HOUSTON – (Feb. 19, 2020) – If you’re wondering where that molecule went, Anna-Karin Gustavsson may be able to help.
Single-molecule tracking and super-resolution imaging are specialties of the soon-to-be Rice University faculty member joining as a CPRIT Scholar, her recruitment funded by the Cancer Prevention and Research Institute of Texas.
The tax-funded state agency announced a $2 million grant to bring the researcher to Houston from Stanford University, where she has worked as a postdoctoral fellow in the group of Nobel laureate W.E. Moerner since 2015. She was, in fact, the first postdoc hired by Moerner since winning the prize the year before.
“I’ve loved my time here in the lab and W.E.’s been a great mentor, but I’m very excited to be starting up my own research,” said Gustavsson, who will join Rice in August.
Gustavsson studies the nanoscale structures and dynamics of single molecules inside cells and the molecular mechanisms that drive them, and designs and builds versatile imaging tools in the rapidly developing field of 3D single-molecule super-resolution microscopy.

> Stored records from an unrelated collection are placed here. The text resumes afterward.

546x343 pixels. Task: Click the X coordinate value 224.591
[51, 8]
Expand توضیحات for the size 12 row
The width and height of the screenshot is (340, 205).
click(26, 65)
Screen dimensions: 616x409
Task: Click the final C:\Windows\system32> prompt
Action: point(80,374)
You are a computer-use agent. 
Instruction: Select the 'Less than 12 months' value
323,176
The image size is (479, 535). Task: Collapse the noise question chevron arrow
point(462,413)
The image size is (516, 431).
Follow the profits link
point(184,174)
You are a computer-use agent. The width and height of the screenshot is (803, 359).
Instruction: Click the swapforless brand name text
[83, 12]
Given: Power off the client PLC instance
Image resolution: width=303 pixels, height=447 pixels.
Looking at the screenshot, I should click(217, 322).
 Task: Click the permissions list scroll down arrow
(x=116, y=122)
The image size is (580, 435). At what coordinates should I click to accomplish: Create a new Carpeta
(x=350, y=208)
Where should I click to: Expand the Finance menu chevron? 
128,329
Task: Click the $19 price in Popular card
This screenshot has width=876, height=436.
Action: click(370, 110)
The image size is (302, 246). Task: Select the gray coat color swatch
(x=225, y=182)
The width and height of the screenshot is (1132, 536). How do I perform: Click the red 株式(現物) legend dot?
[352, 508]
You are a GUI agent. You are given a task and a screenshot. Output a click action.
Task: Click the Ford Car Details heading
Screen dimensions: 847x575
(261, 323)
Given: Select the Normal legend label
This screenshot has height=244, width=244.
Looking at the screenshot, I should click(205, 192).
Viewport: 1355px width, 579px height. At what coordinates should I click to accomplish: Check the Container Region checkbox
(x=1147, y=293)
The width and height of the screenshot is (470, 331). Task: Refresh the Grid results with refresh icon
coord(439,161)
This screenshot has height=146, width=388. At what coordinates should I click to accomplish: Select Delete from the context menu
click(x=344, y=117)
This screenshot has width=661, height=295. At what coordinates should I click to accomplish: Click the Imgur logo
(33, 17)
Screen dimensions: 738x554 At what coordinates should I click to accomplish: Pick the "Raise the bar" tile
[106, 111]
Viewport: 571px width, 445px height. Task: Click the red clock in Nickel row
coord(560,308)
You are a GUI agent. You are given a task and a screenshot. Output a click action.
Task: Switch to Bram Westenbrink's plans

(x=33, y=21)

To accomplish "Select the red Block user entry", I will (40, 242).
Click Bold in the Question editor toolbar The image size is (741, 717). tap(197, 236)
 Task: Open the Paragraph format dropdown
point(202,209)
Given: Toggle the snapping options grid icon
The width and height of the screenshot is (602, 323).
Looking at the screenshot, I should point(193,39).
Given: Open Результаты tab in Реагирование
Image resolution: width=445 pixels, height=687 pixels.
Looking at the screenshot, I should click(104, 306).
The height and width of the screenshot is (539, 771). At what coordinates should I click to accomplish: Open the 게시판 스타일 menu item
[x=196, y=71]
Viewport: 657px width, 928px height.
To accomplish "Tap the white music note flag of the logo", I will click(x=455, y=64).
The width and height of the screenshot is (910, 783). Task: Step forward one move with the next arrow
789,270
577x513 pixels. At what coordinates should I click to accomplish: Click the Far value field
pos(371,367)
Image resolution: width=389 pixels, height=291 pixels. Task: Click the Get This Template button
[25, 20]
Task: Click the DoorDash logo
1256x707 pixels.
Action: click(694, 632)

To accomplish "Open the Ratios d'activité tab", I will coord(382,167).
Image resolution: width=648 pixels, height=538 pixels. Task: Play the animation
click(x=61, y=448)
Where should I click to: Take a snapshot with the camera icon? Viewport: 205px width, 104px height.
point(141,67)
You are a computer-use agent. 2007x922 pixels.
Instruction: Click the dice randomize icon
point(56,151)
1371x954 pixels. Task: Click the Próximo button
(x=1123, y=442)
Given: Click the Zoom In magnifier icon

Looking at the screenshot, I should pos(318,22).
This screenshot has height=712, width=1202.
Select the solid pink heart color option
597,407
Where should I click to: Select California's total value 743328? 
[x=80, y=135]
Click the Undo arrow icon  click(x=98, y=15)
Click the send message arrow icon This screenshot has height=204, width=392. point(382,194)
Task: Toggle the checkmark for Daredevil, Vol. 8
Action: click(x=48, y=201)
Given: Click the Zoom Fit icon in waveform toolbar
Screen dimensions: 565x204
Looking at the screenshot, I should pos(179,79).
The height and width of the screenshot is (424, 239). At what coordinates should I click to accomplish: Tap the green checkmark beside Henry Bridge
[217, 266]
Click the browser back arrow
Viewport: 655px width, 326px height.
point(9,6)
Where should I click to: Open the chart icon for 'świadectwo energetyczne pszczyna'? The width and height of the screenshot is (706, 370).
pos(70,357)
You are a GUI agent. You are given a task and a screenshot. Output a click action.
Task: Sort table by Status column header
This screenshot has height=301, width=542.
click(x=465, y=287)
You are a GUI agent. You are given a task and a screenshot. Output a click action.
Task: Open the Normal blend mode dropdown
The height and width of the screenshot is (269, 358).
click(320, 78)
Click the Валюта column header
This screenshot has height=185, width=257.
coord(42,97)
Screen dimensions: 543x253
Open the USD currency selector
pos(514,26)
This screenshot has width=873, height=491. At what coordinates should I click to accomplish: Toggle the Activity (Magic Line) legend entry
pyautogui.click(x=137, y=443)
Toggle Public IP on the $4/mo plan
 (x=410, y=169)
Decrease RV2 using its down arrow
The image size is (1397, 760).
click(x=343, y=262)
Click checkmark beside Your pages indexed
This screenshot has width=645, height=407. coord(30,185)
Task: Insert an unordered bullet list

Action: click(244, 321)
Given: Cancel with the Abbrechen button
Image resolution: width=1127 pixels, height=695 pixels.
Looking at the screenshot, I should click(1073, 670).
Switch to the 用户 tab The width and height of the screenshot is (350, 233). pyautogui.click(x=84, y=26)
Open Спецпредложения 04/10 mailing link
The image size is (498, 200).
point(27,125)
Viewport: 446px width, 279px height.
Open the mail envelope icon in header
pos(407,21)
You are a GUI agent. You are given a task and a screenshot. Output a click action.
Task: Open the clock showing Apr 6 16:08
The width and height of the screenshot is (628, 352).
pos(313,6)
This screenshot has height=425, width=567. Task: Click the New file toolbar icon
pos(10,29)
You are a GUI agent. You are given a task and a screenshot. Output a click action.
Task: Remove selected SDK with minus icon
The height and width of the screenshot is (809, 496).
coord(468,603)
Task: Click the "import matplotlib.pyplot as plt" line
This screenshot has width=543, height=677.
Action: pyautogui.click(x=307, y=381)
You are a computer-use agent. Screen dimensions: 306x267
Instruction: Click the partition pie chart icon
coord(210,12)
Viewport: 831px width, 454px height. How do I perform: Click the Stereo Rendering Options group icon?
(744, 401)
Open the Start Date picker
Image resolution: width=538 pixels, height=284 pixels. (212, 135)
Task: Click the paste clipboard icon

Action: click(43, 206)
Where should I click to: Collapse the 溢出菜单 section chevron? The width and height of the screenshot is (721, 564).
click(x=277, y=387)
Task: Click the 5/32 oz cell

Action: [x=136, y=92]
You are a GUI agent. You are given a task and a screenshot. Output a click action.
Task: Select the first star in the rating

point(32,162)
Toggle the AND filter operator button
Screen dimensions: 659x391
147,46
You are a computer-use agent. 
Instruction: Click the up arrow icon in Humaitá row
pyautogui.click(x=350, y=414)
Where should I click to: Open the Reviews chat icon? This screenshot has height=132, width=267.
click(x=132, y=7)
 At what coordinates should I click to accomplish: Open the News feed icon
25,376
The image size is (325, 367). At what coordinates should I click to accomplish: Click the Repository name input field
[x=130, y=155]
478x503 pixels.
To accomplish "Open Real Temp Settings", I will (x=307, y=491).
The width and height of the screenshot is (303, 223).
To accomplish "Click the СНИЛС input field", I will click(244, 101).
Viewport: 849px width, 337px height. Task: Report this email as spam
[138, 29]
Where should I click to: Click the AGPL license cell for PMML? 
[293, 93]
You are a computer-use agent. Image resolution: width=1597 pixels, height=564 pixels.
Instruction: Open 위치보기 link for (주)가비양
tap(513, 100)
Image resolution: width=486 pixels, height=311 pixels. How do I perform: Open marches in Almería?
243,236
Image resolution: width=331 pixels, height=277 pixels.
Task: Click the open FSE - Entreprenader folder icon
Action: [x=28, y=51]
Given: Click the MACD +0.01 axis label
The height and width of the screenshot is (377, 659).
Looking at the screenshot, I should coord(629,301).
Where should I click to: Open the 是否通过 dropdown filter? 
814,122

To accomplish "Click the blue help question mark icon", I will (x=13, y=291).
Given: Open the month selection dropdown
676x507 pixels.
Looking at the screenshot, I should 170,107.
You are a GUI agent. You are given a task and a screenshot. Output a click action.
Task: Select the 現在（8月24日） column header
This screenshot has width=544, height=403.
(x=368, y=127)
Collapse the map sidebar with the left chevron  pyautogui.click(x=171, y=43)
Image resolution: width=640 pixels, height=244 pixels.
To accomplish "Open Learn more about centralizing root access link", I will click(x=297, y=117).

These will incorporate a breakthrough technique called light sheet illumination, the topic of a 2018 Nature Communications paper on which Gustavsson was first author. The method allows researchers to illuminate a thin slice of a live cell to see the molecules it contains. She received a National Institutes of Health Pathway to Independence Award in 2019 to refine the technique.
“What I’m trying to do is to push single-molecule imaging to 3D, and to do it throughout entire mammalian cells,” she said. “Compared to many other targets for single-molecule super-resolution imaging, mammalian cells are very big, and we conventionally get a lot of fluorescence background haze in our images.
“That's detrimental for precisely detecting single molecules,” she said. “They're so dim on their own, we need as good a contrast as we can possibly get. By only illuminating a thin plane, we optically section the cell. That reduces the fluorescence background and also reduces the risk of photobleaching what we haven’t imaged yet, and of damaging the cells with the light.
“This technique is much gentler for live cell imaging,” Gustavsson said.
The ability to combine slices to see a cell’s complete structure in great detail will be a boon for cancer research, she said. One goal of her work at Rice will be to obtain full super-resolution reconstructions of living cancer cells before, during and after treatment with drugs.
“Since I can see individual molecules, I can look at two different proteins and see how they interact in a healthy cell and whether those interactions are lost during disease progression,” Gustavsson said. “Understanding the underlying molecular mechanisms could lead to potential targets for drug treatment to restore those interactions.”
Gustavsson, who will be the Norman Hackerman-Welch Young Investigator Chair at Rice, earned her bachelor’s and master’s degrees and a Ph.D. in physics from the University of Gothenburg, Sweden.
She said the collaborative nature of Rice faculty and juxtaposition to new colleagues at the Texas Medical Center were primary considerations in coming to Houston. Gustavsson’s Rice lab will be at the university’s recently renovated Space Science and Technology Building.
The grant to Gustavsson was one of 55 awards announced by CPRIT on Feb. 19, with a total value of more than $78 million. To date, CPRIT has awarded $2.9 billion in grants to Texas research institutions and organizations through its academic research, prevention and product development research programs.